Wallhead v Ruston and Hornsby Ltd (1973):

In this case, Thompsons made a successful compensation claim on behalf of a worker who had developed chronic bronchitis and emphysema through work before and after 1950, which worsened through work after this date.

His employer was held liable as although they did not cause his illness they aggravated it.

This is still the leading case on constructive knowledge.

Smith v Manchester Corporation (1974):

Mrs Smith, who worked in an old people's home, tripped and fell injuring her elbow. She had a continuing disability but returned to work. The employers undertook to keep her in employment for as long as they could properly do so. In spite of the undertaking, the Court of Appeal increased the award by £1000 to take account of loss of future earning capacity.

This landmark case, has resulted in extra accident compensation in many thousands of cases. In every accident claim since this one, where there is a continuing disability leading to an increased risk on the open labour market - such as that faced by Mrs Smith - extra damages (a Smith and Manchester award) can be argued for.

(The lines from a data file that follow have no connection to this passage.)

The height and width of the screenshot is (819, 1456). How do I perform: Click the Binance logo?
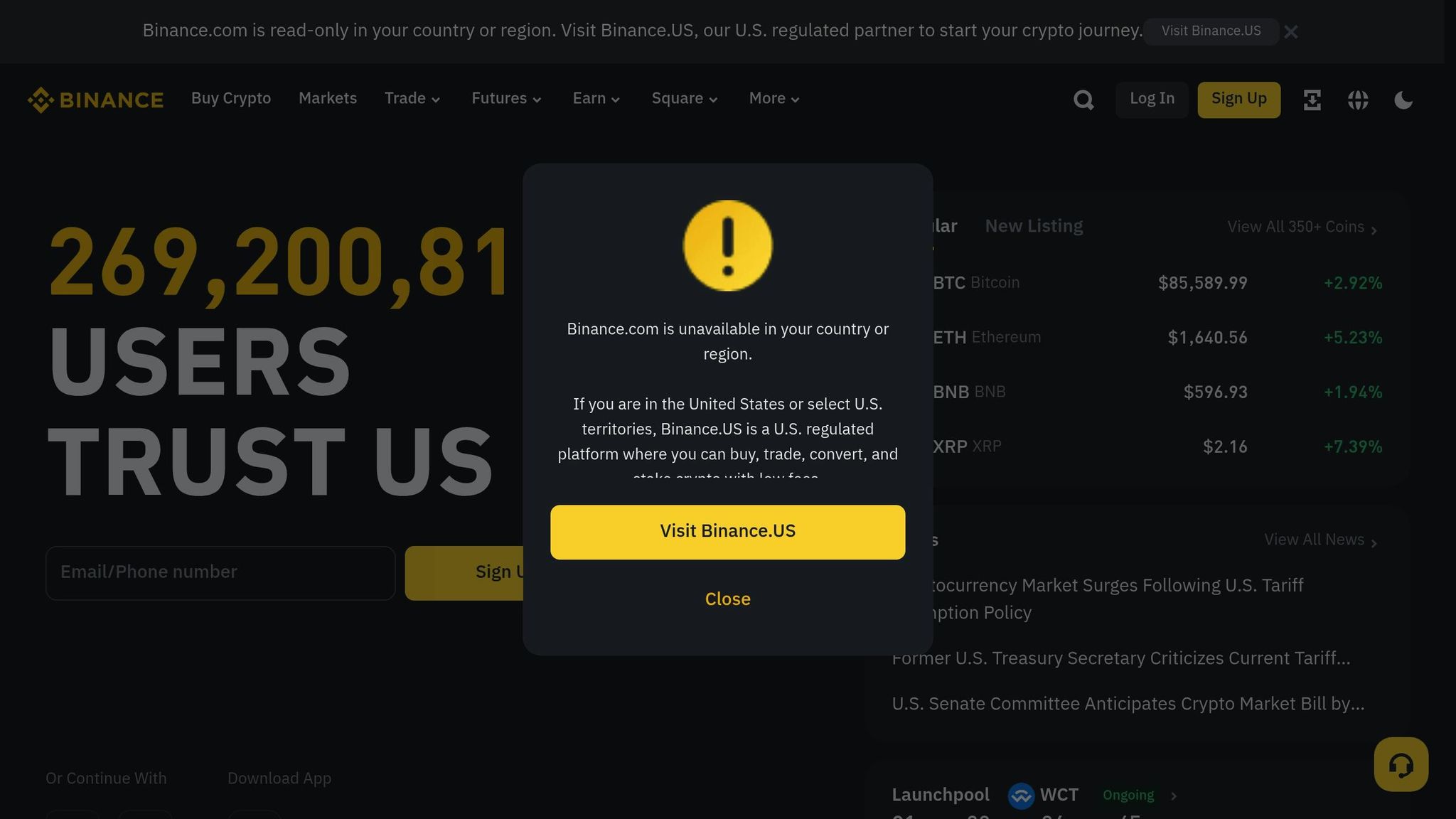pos(95,100)
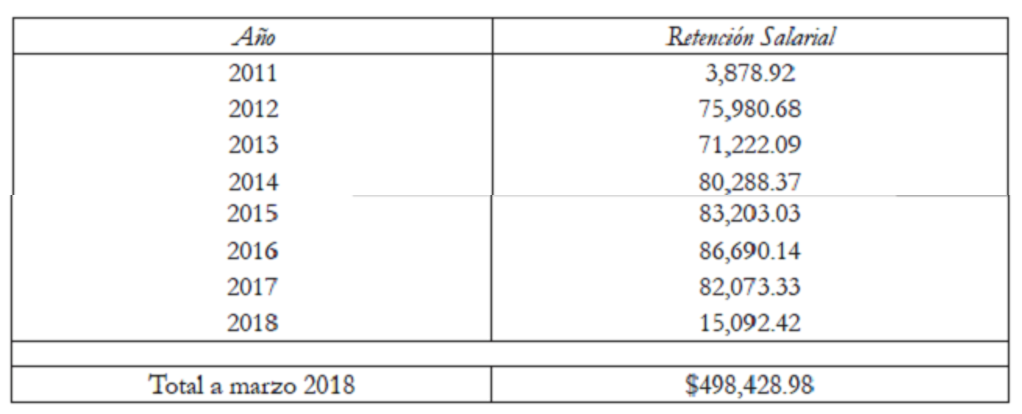Click the 15,092.42 amount
Viewport: 1022px width, 414px height.
750,323
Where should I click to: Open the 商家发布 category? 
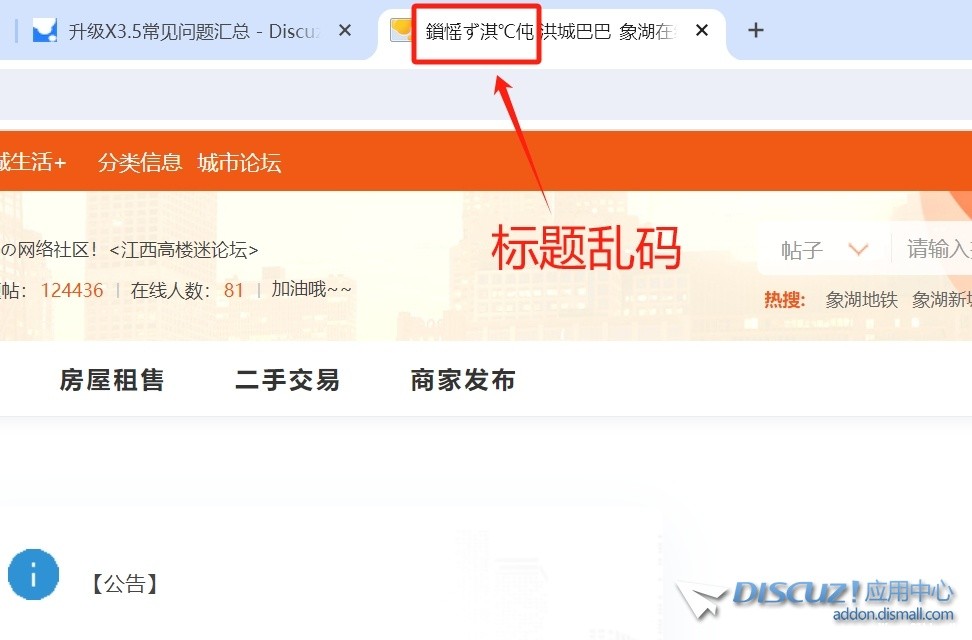click(x=463, y=380)
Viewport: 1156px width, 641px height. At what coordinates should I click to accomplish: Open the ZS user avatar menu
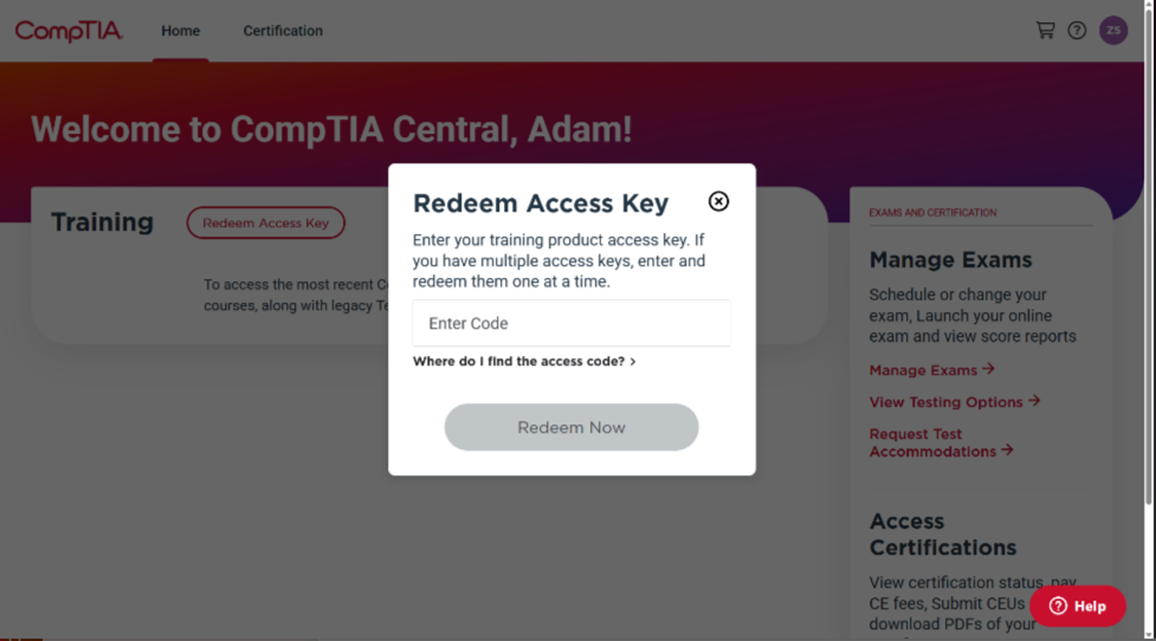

Thompsons have also pioneered awards for loss of congenial employment. Such awards are now commonplace where a claimant is forced by his or her injuries to retire early or change to less enjoyable work

Before the 1970s, compensation for noise-induced hearing loss was almost unknown, however towards the end of the decade an increasing number of cases were being put forward. Mostly these were from workers in engineering, shipbuilding and similar industries and primarily through their unions. Thompsons dealt with a great many of these cases and was the main architect of the National Deafness Scheme that meant the involvement of lawyers was limited but the injured got good compensation. Many thousands of deaf workers were saved the trauma and delay of a court case by the Scheme.